*Set task*: List each line of the material below that includes the word "blue", copying every such line in full.

Records from a data source
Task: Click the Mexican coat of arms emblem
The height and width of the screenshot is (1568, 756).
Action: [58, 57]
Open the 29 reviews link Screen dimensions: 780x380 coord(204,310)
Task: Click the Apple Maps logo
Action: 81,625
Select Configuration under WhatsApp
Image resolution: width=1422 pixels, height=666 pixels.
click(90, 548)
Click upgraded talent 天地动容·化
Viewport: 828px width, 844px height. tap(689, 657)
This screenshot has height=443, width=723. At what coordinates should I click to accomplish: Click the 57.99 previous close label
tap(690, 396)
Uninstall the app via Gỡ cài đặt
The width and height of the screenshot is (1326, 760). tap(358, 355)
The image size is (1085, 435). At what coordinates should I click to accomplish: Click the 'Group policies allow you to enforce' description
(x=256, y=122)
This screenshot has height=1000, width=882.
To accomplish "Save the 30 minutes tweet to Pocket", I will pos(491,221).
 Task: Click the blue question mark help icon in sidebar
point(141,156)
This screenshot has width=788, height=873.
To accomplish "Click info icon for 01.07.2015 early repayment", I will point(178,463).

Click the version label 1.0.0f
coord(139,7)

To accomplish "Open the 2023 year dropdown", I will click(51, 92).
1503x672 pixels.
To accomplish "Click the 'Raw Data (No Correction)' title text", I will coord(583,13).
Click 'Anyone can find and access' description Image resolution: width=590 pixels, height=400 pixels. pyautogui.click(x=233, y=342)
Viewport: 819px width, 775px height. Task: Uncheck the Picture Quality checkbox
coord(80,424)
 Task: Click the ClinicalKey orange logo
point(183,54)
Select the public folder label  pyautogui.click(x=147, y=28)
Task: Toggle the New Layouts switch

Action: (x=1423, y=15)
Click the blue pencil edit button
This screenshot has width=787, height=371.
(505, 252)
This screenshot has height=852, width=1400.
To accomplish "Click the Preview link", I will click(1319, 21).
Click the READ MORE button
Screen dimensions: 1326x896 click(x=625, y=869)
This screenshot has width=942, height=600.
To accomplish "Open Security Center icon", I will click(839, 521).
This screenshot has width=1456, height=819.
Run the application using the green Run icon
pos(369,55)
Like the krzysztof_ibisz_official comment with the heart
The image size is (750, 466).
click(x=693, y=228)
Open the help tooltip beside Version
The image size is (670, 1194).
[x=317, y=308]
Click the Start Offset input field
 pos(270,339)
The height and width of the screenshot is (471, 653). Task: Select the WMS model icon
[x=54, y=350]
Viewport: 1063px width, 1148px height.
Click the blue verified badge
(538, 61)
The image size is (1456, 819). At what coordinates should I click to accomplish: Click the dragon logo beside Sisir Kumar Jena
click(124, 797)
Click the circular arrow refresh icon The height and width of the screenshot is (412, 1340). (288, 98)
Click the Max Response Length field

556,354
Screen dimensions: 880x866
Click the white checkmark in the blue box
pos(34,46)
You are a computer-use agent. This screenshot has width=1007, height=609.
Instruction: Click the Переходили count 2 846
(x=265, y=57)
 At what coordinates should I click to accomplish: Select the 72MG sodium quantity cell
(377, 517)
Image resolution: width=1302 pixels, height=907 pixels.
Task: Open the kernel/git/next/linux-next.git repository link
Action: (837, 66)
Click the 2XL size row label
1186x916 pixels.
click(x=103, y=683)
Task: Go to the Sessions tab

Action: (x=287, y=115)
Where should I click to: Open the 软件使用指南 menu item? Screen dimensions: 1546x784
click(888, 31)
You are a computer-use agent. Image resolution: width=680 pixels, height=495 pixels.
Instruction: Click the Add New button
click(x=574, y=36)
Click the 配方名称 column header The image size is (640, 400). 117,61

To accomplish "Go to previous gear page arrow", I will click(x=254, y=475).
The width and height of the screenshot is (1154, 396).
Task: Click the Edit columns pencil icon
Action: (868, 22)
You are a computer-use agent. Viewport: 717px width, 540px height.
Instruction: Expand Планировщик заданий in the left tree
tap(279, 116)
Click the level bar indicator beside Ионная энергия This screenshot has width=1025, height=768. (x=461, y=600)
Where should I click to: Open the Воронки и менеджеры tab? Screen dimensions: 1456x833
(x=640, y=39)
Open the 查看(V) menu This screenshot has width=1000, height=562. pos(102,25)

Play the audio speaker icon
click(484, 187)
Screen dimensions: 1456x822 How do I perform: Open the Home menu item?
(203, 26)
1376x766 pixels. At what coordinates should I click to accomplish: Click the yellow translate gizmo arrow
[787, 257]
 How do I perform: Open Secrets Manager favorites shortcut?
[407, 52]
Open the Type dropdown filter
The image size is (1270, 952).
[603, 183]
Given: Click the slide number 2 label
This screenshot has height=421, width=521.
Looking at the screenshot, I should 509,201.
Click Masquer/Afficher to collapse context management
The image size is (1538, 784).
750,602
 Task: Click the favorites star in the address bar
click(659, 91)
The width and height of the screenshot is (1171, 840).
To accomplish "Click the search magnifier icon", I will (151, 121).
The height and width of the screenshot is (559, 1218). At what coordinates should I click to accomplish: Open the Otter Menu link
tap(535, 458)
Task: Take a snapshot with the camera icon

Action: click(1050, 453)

*Exercise answer*:
 Task: Click the blue question mark help icon in sidebar
Click the blue pencil edit button
Click the blue verified badge
Click the white checkmark in the blue box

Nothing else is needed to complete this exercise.